Index the Results: Insert the processed chunks into a vector store or use another indexing method (such as TF-IDF), enabling semantic search and retrieval.
Use in Your Application: With the data properly chunked and indexed, you can now build question-answering flows, chat interfaces, or any other LLM-driven application.

Example Workflow

Step 1: Chunking the Document with Preprocess

First, use the Preprocess Python SDK to upload a file and start the chunking process. After initialization and chunking, wait for the result.

from pypreprocess import Preprocess

# Replace with your actual API key
API_KEY = "YOUR_API_KEY"
FILEPATH = "path/to/your_document.pdf"

# Initialize with a local file
preprocess = Preprocess(api_key=API_KEY, filepath=FILEPATH)

# Set any options you need (e.g., merge short paragraphs)
preprocess.set_options({"merge": True, "repeat_title": True})

# Start the chunking process
preprocess.chunk()

# Wait for the chunking to finish and retrieve the result
result = preprocess.wait()

# Access the chunks
chunks = result.data['chunks']

At this point, chunks is a list of text segments, each representing a meaningful unit from the original document.

Step 2: Loading Chunks into LangChain

LangChain provides various DocumentLoaders for loading documents into its pipeline. Here, since we already have a list of chunks, we can create Document objects directly:

from langchain.schema import Document

documents = [Document(page_content=chunk) for chunk in chunks]

If you previously saved the Preprocess output to a JSON file, you could also use LangChain’s JSONLoader:

from langchain.document_loaders import JSONLoader

# Assuming result.json contains {"data": {"chunks": ["chunk1", "chunk2", ...]}}
loader = JSONLoader(file_path="result.json", jq_schema='.data.chunks[]')
documents = loader.load()

(The JSONLoader approach is useful if you receive the result via a webhook or have stored it for later use.)

Step 3: Indexing the Documents

Now that your documents are properly chunked, you can choose how to index them.
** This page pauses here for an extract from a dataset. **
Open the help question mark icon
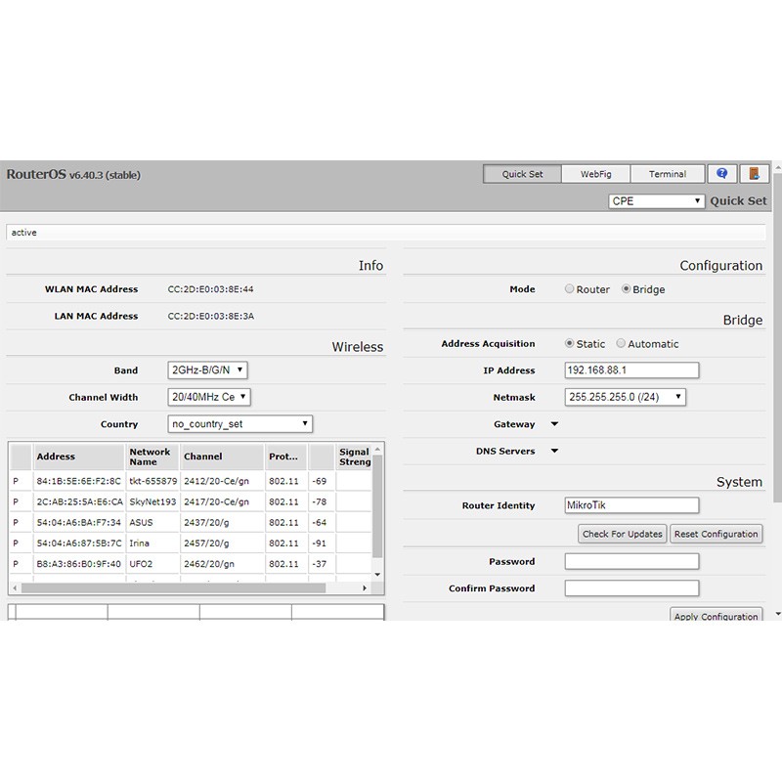 click(x=722, y=174)
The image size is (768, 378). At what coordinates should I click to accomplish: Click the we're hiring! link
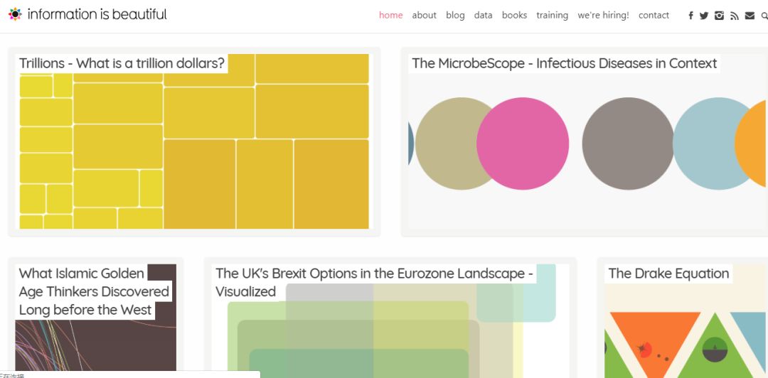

LangChain supports multiple vector stores and retrieval techniques.

For example, using a vector database like Chroma:

from langchain.embeddings import OpenAIEmbeddings
from langchain.vectorstores import Chroma

embeddings = OpenAIEmbeddings(openai_api_key="YOUR_OPENAI_API_KEY")
vectorstore = Chroma.from_documents(documents, embeddings)

Or you might choose a local vector store or another third-party database. Once indexed, you can query documents semantically to find the most relevant chunks.
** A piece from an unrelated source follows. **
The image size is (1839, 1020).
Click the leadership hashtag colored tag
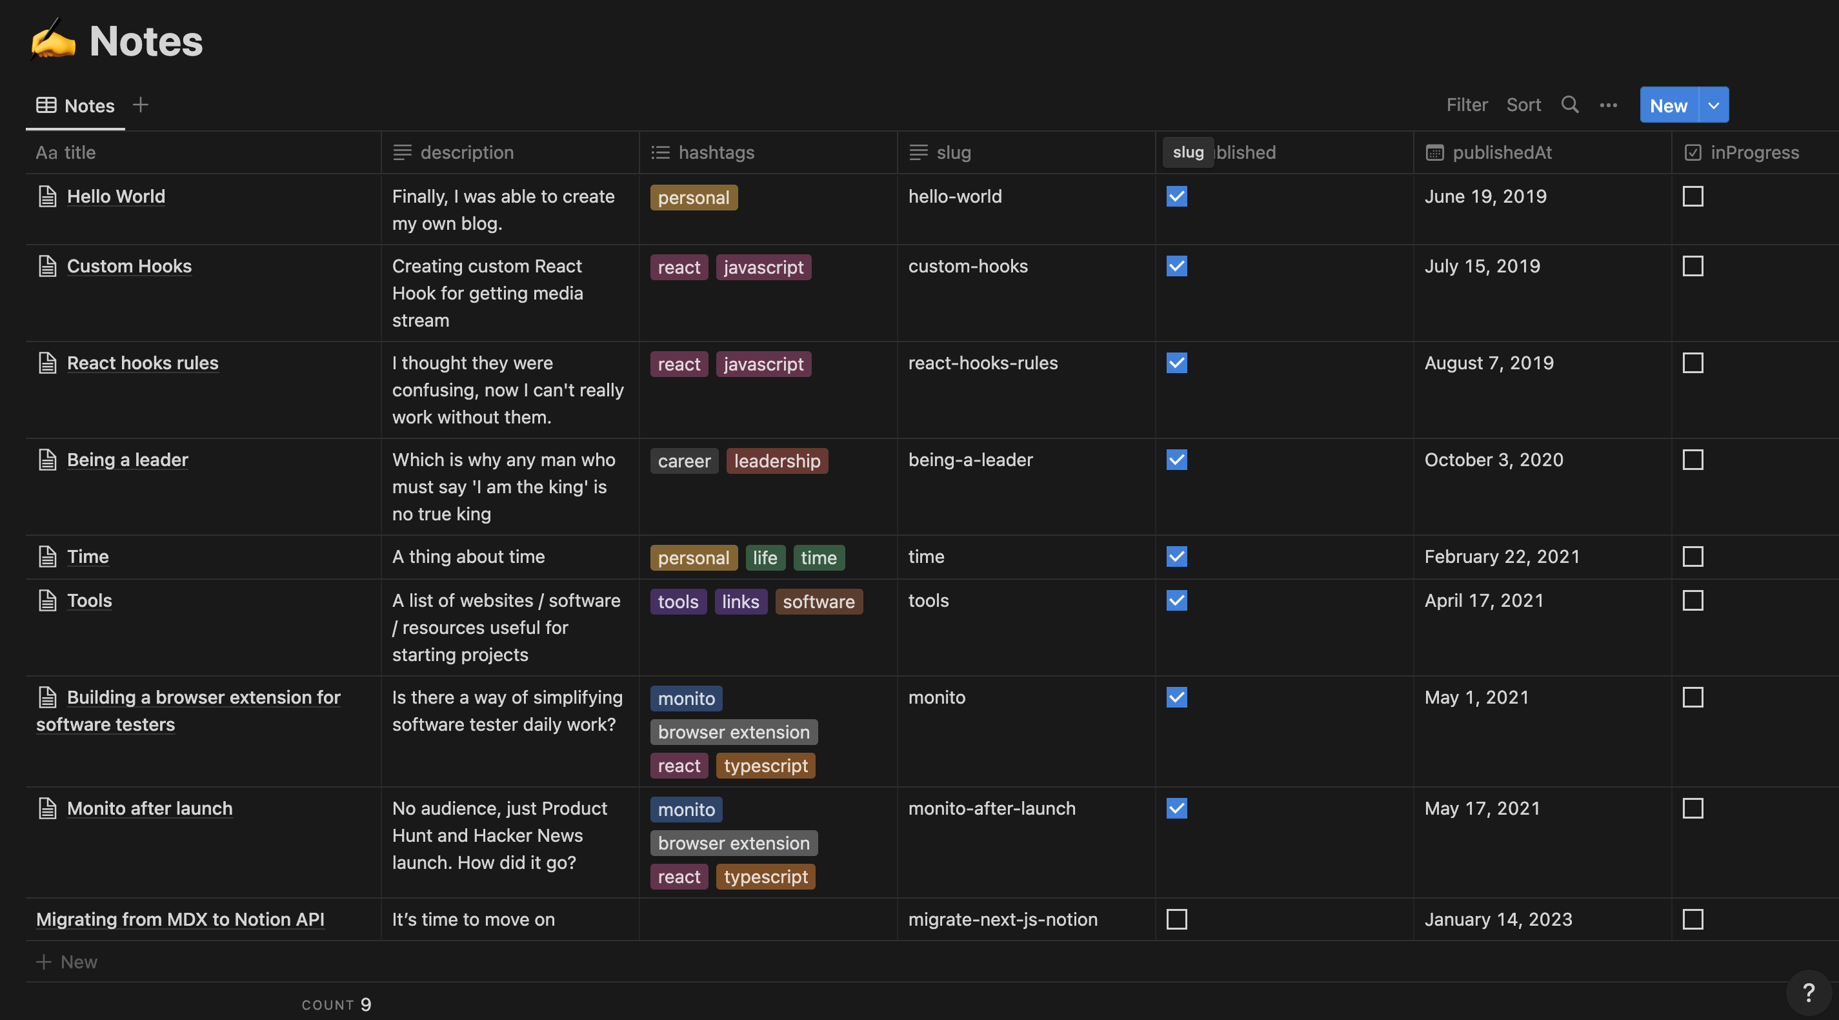[777, 461]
Step 4: Performing Retrieval and QA

With your vector store ready, you can easily set up a retrieval chain or a question-answering chain:

from langchain.chains import RetrievalQA
from langchain.chat_models import ChatOpenAI

retriever = vectorstore.as_retriever()
llm = ChatOpenAI(openai_api_key="YOUR_OPENAI_API_KEY")
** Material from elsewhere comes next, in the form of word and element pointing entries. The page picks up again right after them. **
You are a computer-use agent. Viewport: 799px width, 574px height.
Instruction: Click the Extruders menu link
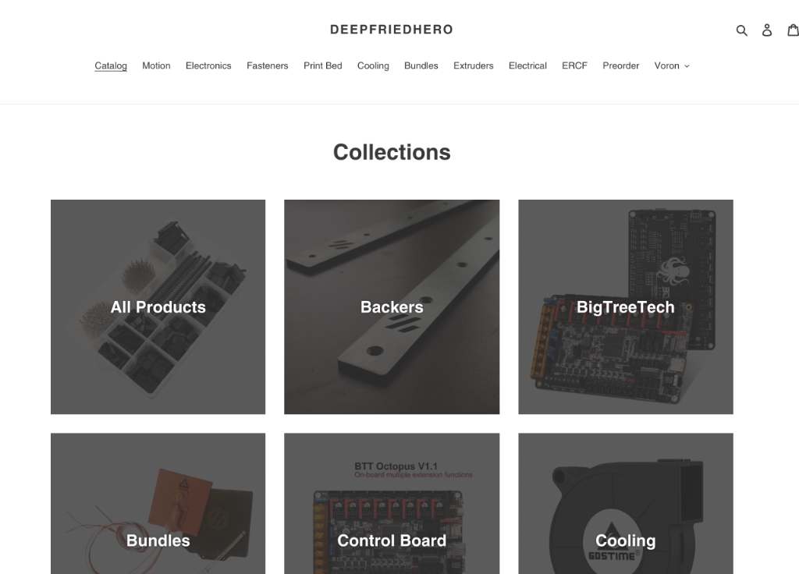(474, 66)
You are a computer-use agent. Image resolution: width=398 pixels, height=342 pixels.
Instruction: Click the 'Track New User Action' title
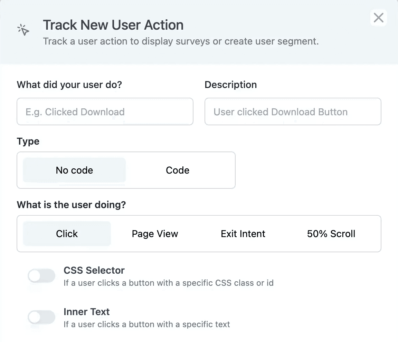pyautogui.click(x=113, y=25)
qa_chain = RetrievalQA.from_chain_type(llm=llm, chain_type="stuff", retriever=retriever)
answer = qa_chain.run("What are the main conclusions of the document?")
print(answer)

In this way, Preprocess and LangChain work together: Preprocess ensures each document is divided into meaningful chunks, and LangChain leverages these chunks to provide accurate, contextually aware answers.

Other Possibilities

LangChain isn’t limited to vector databases:

TF-IDF Indexing: Instead of embedding-based retrieval, you can use a RetrievalQA chain with a TF-IDF retriever. Since you already have pre-chunked text from Preprocess, this step becomes simpler.
Hybrid Retrieval: Combine traditional keyword-based search with semantic embeddings. The well-structured chunks from Preprocess improve both modes of retrieval.
Complex Pipelines: Integrate multiple steps, such as cleaning data, applying custom text transformations, or performing entity linking. Preprocess ensures your input data is in the best possible shape before it enters your pipeline.

Summary

Integrating Preprocess with LangChain enables you to start your ingestion pipeline with high-quality document chunks. This leads to better search, retrieval, and QA performance. By following the steps above—chunking your document first with Preprocess and then leveraging LangChain’s loaders, vector stores, and chains—you can build sophisticated, high-performing applications around large language models.